Directions for this task:
Each line from the opening of the records that follow to the line with "Task: Click Pridať vlastné pole button" needs to be written out exactly. Add nothing.

•••

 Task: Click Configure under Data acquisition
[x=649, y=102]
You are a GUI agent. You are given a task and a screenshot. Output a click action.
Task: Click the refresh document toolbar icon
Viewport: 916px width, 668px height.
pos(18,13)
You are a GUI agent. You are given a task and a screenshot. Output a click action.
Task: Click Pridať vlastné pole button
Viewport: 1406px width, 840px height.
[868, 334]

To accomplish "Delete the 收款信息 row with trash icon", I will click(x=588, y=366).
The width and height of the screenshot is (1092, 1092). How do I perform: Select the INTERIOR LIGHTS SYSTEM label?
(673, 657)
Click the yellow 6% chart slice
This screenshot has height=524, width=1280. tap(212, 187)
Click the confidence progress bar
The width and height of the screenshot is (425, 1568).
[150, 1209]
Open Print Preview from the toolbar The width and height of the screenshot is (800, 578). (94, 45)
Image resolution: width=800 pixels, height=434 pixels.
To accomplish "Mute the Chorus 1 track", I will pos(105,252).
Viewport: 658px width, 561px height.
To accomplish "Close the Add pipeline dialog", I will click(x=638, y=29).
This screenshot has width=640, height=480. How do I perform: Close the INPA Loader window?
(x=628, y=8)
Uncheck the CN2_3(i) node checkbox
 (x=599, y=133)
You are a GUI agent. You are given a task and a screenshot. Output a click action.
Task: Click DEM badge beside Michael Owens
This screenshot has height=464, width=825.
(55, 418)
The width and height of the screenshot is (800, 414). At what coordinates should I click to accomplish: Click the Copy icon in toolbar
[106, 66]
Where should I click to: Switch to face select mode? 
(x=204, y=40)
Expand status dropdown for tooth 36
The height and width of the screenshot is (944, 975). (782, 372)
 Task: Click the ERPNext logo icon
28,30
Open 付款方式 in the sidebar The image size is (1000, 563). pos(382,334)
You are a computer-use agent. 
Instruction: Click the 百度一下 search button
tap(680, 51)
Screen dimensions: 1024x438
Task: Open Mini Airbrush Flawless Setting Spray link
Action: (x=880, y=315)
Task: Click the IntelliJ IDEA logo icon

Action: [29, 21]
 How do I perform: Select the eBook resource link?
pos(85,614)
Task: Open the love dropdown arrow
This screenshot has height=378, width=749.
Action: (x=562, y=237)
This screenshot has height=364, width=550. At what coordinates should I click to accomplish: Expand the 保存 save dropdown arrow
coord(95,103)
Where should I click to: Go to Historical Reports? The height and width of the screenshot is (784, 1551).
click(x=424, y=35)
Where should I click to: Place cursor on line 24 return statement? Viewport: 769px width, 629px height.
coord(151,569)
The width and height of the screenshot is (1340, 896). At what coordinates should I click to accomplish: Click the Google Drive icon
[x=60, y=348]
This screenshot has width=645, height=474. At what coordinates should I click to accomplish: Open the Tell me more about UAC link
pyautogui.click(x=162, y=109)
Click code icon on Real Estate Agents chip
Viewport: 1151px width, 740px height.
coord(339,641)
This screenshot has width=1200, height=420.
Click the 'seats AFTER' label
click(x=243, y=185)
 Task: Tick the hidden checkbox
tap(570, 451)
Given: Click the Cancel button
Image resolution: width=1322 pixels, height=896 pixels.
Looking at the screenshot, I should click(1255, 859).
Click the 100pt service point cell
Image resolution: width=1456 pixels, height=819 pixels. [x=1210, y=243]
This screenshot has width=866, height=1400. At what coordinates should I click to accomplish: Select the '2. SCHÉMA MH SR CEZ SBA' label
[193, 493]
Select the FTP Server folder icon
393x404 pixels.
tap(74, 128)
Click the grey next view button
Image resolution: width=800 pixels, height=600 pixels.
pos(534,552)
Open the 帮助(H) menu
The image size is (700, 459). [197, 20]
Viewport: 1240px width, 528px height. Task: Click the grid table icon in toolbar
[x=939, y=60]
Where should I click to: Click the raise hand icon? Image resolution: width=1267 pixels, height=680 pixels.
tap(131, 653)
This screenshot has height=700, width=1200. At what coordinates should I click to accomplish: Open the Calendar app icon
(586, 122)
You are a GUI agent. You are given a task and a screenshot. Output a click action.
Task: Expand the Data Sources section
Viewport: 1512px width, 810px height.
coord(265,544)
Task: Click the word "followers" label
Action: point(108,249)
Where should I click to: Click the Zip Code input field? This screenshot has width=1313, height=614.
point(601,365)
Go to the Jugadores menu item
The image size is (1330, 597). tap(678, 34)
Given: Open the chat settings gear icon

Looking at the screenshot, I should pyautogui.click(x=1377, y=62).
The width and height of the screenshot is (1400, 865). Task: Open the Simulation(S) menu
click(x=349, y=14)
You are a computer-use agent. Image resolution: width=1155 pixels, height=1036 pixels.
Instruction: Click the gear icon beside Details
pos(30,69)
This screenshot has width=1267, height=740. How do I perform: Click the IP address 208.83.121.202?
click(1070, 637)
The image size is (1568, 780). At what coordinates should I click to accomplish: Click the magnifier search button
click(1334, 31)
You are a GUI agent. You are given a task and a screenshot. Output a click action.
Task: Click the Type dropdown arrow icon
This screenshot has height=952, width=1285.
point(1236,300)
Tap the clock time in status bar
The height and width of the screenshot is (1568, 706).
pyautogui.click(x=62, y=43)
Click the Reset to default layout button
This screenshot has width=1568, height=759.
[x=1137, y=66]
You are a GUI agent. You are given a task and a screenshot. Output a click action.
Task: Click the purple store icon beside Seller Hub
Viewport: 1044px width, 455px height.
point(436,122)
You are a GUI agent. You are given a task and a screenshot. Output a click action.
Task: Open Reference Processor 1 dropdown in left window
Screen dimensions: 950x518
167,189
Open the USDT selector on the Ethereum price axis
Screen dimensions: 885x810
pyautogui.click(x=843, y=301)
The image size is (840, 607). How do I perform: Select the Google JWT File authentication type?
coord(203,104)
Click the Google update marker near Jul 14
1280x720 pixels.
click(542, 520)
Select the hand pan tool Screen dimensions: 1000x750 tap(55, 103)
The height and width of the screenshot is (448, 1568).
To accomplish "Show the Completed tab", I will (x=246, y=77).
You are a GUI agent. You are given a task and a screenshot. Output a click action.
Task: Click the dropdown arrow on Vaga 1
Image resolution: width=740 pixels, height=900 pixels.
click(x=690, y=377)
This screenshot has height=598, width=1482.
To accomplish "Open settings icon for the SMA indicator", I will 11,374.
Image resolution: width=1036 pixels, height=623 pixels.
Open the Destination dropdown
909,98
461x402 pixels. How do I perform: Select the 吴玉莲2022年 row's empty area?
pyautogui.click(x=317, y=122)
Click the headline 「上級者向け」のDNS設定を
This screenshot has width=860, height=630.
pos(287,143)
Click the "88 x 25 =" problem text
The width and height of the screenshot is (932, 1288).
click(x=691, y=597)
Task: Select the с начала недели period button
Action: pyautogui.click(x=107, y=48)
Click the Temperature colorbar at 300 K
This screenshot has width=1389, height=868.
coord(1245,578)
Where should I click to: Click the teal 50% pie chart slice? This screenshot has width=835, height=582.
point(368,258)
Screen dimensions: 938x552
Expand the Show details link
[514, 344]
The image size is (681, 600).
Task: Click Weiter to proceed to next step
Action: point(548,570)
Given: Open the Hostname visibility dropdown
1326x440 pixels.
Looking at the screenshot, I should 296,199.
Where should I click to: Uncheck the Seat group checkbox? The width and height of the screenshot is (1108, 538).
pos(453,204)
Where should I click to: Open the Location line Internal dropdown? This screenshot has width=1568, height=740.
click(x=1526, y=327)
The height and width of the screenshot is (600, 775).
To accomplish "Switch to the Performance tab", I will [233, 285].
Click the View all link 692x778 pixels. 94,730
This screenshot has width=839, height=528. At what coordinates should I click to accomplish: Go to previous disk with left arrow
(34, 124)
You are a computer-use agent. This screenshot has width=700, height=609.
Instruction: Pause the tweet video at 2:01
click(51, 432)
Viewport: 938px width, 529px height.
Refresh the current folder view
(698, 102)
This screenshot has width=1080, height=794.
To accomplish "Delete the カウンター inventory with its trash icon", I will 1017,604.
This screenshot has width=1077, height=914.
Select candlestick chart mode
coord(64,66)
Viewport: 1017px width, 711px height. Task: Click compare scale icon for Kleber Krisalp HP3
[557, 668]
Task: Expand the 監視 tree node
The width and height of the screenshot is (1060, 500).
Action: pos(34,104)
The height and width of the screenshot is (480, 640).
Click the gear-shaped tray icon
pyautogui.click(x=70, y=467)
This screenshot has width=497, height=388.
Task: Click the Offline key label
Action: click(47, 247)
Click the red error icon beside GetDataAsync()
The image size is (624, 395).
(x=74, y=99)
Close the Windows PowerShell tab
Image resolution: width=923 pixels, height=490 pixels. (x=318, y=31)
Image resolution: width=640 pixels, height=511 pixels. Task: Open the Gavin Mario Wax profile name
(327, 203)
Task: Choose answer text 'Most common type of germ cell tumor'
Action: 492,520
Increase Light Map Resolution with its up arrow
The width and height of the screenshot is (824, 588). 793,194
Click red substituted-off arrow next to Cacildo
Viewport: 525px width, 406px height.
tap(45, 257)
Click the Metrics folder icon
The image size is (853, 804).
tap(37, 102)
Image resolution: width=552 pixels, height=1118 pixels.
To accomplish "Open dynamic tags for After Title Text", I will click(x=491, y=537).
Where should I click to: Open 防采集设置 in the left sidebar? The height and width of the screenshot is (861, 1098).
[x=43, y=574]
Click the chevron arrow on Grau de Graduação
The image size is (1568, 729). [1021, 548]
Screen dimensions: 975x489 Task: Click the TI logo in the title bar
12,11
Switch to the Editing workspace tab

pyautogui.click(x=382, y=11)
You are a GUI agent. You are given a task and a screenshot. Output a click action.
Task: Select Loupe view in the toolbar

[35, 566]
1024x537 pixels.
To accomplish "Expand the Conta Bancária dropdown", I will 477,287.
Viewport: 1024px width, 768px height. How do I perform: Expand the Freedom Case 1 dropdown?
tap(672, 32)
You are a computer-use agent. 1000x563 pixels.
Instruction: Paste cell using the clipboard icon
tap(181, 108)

•••

Task result:
 Task: Click Configure under Data acquisition
[x=649, y=102]
You are a GUI agent. You are given a task and a screenshot. Output a click action.
Task: Click the refresh document toolbar icon
Viewport: 916px width, 668px height.
pos(18,13)
You are a GUI agent. You are given a task and a screenshot. Output a click action.
Task: Click Pridať vlastné pole button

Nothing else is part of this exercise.